2. The authors correctly note that engineering models directly ingested high-quality, single-point observations (from site A1) in Phase 1. Their performance is therefore not a triumph of simplified physics, but a demonstration of the effectiveness of empirical calibration against a known inflow. In contrast, the higher-fidelity models (WRF, LES) were tasked with a much harder problem: predicting the inflow ab initio from coarser boundary conditions. Their errors are primarily "inflow errors," not necessarily "physics errors" within the wake model. The text should more clearly distinguish between the performance of a model's inflow characterization strategy and its wake physics fidelity. Suggesting that an engineering model "outperforms" an LES model conflates a site-calibrated tool with a predictive one.
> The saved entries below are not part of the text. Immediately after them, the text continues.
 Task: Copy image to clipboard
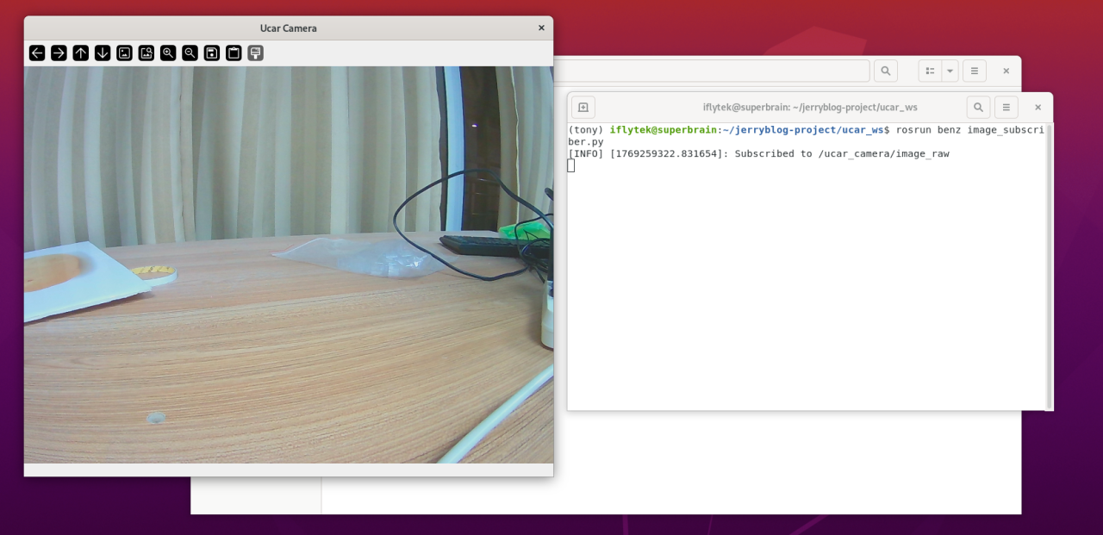click(x=234, y=53)
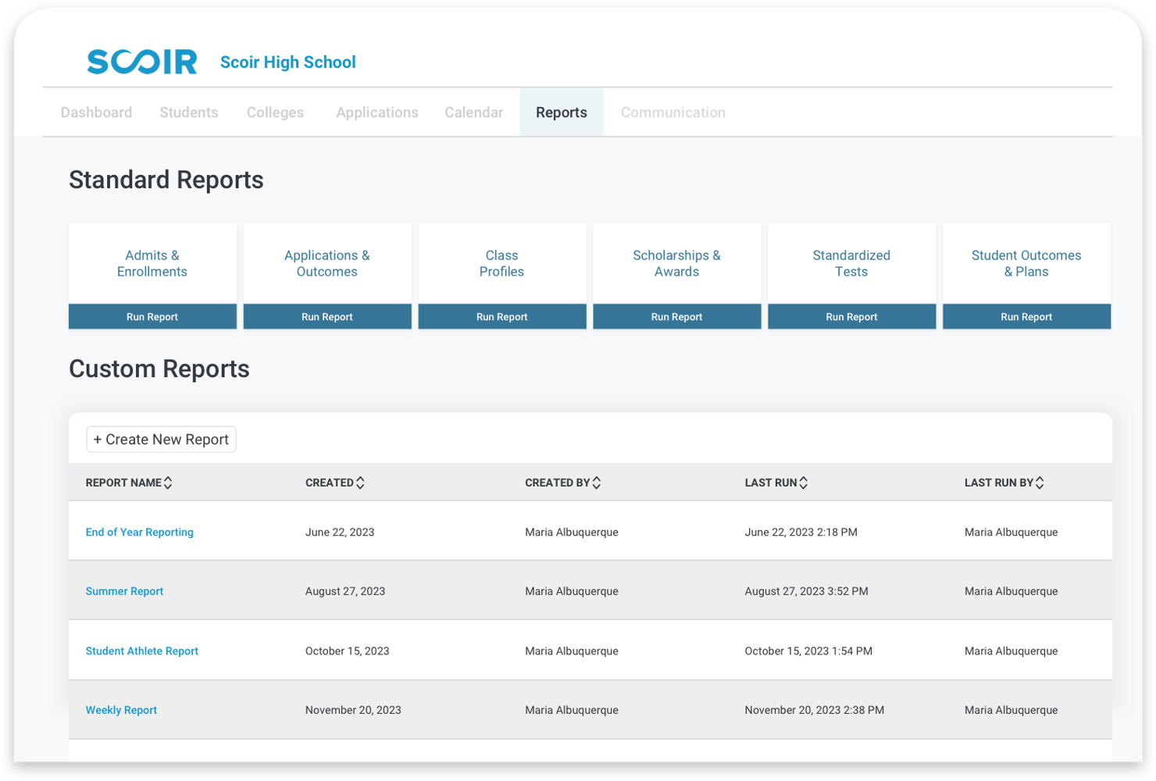Image resolution: width=1156 pixels, height=781 pixels.
Task: Run the Admits & Enrollments report
Action: (x=152, y=316)
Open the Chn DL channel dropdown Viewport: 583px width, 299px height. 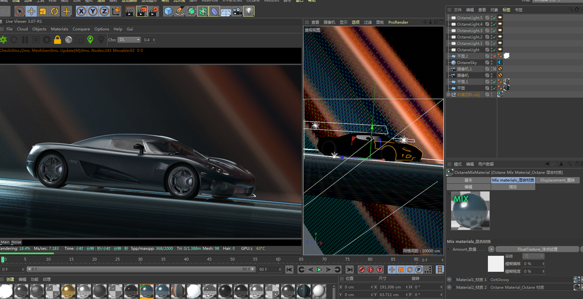129,40
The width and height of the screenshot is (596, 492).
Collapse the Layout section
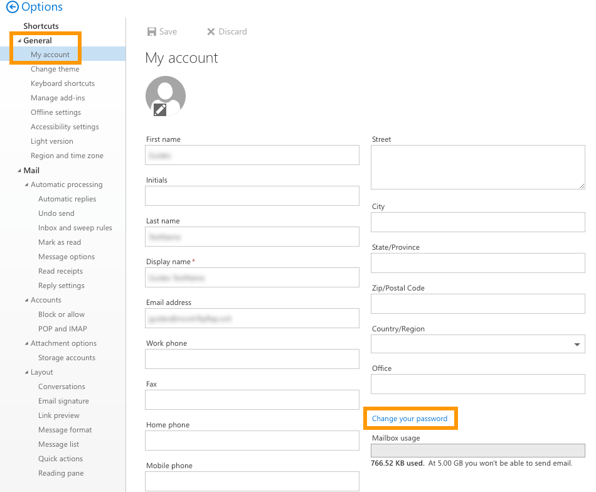click(x=26, y=372)
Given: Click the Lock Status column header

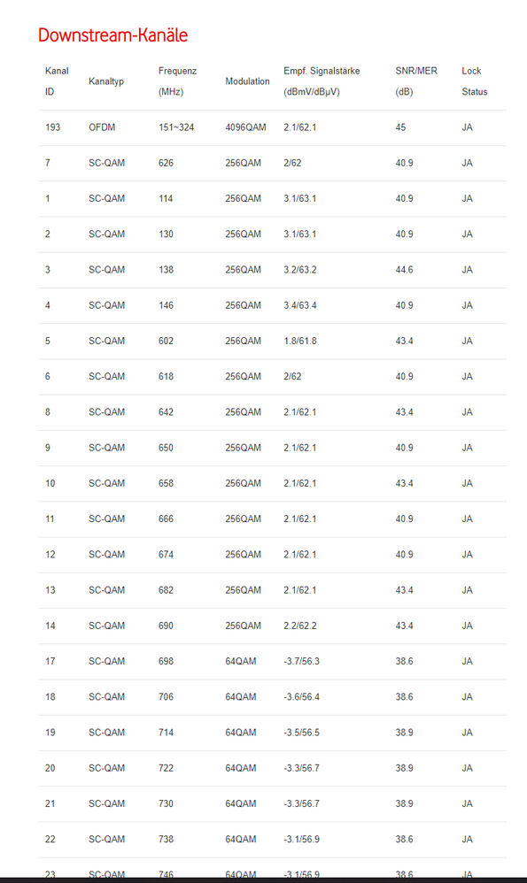Looking at the screenshot, I should 475,81.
3. The results of this benchmark expose profound, fundamental research challenges for high-fidelity modeling that are mentioned but not centered as key findings. The paper should more forcefully articulate these challenges as critical outcomes of the study:
4. The stable case (06:00 UTC) demonstrates the breakdown of Monin-Obukhov Similarity Theory (MOST) (as noted for Participant 6), placing the turbine rotor layer outside the surface layer. Standard RANS models, which rely heavily on equilibrium boundary layer assumptions, are fundamentally challenged by such non-canonical conditions (e.g., low-level jets). The manuscript should explicitly state and discuss the crucial need for improved turbulence closures for wind energy applications.
5. LES is often driven by mesoscale simulations, which do not have turbulence content. This underscores the challenge of generating realistic, turbulent, site-specific inflows for LES, particularly in complex terrain where standard periodic boundary conditions or simplified precursor methods fail. It is suggested to discuss this issue in the revised paper.
6. The observation that terrain-induced flow acceleration frequently outweighed wake losses (e.g., at Site H) and caused specific waked turbines to overproduce is a critical finding. This demonstrates that resolving microscale terrain features is not just a detail but a first-order priority on par with wake parameterization. In LES of atmospheric turbulent flows, the near-wall region is often modelled rather than directly resolved. The classic wall model depends on the logarithmic law of the wall, which, however, fails in complex. This challenge should be highlighted in the paper as a fundamental research challenge.
7. The conclusion section can be strengthened by distilling the key results from the points above into a clear summary of high-priority, fundamental research needs, including such as inflow characterization and modeling, non-equilibrium and non-canonical boundary layer physics, and multiscale coupling of terrain and wake effects.
.